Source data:

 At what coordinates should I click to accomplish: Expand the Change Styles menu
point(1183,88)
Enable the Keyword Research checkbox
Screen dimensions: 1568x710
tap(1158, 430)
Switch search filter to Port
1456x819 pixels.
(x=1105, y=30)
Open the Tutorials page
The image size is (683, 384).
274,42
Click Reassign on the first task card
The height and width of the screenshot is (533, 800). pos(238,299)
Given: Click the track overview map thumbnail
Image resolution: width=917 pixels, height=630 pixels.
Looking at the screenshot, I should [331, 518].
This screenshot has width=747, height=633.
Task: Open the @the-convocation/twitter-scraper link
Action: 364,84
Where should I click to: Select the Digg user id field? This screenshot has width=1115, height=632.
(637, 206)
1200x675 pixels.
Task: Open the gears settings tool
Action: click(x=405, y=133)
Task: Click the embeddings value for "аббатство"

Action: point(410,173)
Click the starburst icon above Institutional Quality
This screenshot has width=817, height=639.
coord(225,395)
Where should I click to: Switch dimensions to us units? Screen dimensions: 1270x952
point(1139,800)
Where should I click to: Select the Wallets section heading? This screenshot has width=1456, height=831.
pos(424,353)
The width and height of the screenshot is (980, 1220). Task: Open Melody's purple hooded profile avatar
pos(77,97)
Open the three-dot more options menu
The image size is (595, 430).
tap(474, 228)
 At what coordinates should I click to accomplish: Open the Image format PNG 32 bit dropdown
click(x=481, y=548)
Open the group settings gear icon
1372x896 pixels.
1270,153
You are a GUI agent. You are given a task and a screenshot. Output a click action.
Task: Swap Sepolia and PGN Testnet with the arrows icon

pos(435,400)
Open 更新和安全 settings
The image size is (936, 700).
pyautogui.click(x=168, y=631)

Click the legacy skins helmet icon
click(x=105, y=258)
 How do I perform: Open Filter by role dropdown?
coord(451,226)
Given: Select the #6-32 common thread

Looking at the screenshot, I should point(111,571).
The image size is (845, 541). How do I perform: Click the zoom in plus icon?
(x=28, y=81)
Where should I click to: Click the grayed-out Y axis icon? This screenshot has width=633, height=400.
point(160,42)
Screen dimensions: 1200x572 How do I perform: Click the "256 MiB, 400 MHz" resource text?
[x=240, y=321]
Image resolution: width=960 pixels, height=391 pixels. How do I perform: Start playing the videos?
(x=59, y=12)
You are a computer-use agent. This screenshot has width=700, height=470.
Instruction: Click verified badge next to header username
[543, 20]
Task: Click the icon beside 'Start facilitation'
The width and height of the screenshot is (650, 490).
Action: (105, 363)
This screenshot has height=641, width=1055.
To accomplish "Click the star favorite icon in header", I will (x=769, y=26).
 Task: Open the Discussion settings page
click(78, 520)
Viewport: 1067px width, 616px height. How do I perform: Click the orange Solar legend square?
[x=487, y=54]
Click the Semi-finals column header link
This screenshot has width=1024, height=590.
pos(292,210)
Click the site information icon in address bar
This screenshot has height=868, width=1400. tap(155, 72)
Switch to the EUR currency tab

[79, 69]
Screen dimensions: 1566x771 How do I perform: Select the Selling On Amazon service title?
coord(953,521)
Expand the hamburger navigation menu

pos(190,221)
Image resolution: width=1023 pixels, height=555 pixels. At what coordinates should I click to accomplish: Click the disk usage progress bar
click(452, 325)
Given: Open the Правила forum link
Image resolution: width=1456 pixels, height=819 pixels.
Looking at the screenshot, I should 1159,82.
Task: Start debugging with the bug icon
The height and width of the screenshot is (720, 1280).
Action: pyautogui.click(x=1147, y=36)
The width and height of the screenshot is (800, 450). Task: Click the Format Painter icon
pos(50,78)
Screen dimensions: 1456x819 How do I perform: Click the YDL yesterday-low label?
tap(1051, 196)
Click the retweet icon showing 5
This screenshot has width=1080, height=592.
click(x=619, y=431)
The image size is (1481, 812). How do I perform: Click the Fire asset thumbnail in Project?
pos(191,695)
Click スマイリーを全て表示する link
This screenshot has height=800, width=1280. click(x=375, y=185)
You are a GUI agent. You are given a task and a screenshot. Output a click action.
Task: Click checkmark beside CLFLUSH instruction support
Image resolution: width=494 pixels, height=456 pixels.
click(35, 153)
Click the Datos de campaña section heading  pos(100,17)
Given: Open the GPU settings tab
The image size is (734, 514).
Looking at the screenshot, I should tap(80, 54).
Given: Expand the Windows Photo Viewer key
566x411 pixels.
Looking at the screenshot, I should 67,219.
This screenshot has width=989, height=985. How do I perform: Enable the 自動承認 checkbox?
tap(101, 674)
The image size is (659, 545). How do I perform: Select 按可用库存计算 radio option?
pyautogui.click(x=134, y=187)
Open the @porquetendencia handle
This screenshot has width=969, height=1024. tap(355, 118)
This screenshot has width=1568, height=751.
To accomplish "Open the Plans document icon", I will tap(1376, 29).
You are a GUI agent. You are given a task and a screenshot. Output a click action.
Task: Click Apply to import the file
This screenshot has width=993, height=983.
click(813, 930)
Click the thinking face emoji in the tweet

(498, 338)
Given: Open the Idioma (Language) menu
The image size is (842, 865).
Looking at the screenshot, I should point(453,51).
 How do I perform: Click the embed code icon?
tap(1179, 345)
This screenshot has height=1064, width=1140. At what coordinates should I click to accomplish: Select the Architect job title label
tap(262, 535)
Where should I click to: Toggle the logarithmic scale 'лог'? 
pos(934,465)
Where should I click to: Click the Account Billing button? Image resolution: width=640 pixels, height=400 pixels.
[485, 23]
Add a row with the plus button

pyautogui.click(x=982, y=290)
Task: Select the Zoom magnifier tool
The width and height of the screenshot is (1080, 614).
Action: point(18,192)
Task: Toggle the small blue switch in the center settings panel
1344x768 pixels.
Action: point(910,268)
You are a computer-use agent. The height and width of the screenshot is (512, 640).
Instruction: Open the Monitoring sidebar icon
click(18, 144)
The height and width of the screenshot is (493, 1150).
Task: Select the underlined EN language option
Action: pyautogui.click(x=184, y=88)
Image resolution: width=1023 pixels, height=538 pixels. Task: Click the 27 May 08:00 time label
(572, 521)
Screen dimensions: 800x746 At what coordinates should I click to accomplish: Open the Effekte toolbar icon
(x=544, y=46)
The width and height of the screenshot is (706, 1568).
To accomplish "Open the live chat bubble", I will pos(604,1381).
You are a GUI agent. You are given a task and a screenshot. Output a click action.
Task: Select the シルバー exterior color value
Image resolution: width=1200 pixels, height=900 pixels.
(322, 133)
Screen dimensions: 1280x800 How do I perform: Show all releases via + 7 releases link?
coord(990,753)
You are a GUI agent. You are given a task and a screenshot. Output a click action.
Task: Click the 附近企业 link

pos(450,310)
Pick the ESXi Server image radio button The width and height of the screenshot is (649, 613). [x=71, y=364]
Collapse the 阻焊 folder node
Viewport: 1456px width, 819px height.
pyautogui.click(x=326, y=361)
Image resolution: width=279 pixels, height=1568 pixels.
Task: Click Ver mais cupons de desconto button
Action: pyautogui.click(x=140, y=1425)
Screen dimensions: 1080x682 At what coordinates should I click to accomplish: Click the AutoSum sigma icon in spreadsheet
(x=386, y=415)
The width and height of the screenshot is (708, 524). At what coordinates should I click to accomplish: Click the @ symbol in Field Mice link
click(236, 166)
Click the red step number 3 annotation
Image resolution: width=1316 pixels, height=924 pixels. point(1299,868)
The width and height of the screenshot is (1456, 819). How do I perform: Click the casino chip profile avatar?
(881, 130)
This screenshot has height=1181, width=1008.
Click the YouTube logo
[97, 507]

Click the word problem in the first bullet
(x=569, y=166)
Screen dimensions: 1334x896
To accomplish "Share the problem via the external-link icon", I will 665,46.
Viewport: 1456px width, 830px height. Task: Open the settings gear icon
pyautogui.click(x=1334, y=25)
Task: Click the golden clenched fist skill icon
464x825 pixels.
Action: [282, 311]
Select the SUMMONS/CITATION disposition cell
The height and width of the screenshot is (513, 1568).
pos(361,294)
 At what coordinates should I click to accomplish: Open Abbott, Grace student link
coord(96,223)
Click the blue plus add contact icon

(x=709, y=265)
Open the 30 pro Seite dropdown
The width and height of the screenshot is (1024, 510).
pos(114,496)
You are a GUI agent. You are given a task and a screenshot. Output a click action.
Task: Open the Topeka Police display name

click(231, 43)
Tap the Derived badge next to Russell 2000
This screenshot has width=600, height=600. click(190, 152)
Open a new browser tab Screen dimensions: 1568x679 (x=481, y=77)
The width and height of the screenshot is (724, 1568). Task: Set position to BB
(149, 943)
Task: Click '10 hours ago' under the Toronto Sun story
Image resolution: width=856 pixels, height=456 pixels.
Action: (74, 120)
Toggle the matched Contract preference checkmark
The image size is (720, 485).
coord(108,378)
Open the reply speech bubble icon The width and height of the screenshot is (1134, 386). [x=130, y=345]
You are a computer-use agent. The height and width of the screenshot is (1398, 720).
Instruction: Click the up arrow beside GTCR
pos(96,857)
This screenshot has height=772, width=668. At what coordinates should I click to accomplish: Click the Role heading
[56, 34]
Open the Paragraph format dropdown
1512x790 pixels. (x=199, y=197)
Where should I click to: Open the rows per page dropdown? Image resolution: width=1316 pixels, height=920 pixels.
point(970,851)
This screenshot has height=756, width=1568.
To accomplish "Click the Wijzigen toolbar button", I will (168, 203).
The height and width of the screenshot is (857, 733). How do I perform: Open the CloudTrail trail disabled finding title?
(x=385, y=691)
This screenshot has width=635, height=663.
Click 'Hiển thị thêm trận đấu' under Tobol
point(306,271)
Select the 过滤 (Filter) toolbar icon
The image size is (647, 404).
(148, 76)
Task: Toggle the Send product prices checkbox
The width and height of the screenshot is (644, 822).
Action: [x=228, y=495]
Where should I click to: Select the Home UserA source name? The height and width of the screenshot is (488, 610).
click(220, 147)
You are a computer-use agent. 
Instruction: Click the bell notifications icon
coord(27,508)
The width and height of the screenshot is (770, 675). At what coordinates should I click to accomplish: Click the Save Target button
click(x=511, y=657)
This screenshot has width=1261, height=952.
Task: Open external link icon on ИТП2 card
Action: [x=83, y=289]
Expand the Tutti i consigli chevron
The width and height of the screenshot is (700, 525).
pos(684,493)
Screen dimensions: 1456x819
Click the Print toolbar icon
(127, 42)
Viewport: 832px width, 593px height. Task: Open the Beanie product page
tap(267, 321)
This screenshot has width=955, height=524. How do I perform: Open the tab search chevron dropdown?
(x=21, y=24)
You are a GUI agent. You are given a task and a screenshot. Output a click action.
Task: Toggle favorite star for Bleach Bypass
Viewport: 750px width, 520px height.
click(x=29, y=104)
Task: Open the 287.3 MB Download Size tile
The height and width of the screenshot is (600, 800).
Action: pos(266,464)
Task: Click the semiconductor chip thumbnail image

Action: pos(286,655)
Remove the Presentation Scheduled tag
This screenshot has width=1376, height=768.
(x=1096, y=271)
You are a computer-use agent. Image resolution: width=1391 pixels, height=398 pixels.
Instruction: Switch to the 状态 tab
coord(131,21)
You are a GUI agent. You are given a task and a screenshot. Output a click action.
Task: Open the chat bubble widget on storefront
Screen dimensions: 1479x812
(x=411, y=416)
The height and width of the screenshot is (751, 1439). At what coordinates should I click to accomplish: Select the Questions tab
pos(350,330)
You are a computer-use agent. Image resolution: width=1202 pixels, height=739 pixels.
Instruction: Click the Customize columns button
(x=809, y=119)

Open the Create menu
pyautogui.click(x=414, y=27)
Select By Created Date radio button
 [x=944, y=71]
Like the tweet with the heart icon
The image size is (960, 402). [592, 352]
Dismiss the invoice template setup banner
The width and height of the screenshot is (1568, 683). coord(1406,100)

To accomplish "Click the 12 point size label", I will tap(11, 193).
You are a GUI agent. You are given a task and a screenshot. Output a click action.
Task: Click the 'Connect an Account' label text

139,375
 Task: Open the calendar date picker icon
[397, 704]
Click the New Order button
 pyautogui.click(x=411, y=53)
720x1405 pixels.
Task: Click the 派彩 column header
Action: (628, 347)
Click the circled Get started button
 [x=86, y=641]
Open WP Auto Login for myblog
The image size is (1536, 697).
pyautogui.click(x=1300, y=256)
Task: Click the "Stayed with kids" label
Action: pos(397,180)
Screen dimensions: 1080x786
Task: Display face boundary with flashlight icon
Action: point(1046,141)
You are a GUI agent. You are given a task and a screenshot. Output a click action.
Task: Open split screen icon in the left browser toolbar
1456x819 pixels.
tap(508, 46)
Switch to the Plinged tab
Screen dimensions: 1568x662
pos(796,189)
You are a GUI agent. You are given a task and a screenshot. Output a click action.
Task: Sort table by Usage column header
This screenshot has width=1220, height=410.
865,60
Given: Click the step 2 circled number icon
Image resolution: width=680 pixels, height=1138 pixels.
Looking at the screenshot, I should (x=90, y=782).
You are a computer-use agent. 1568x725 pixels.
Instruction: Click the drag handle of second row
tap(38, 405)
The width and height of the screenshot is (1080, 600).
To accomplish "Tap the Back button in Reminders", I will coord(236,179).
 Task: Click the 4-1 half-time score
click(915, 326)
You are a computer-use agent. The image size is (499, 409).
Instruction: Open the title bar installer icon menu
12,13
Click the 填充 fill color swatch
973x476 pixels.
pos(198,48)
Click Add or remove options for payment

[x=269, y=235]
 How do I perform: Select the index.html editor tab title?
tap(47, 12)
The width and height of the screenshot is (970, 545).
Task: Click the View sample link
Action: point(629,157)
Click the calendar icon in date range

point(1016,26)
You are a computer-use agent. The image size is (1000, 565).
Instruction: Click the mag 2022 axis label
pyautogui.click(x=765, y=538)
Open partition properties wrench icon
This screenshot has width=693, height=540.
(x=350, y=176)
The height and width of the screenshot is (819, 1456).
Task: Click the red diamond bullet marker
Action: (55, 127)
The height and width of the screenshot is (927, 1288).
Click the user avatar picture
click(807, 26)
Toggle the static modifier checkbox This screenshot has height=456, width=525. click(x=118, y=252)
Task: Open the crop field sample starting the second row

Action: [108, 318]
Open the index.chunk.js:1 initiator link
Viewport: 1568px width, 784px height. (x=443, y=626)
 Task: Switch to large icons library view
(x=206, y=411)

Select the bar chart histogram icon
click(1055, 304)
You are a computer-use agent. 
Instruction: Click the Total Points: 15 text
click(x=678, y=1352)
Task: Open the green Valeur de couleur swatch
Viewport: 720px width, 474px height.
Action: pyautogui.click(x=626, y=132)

▶ **Stated exercise**
Copy out, word for word, the stretch of the records above from the line containing "This screenshot has height=756, width=1568." through the line containing "click(220, 147)", including both of those lines.

▶ **Exercise output**
This screenshot has height=756, width=1568.
To accomplish "Click the Wijzigen toolbar button", I will (168, 203).
The height and width of the screenshot is (857, 733). How do I perform: Open the CloudTrail trail disabled finding title?
(x=385, y=691)
This screenshot has width=635, height=663.
Click 'Hiển thị thêm trận đấu' under Tobol
point(306,271)
Select the 过滤 (Filter) toolbar icon
The image size is (647, 404).
(148, 76)
Task: Toggle the Send product prices checkbox
The width and height of the screenshot is (644, 822).
Action: [x=228, y=495]
Where should I click to: Select the Home UserA source name? The height and width of the screenshot is (488, 610).
click(220, 147)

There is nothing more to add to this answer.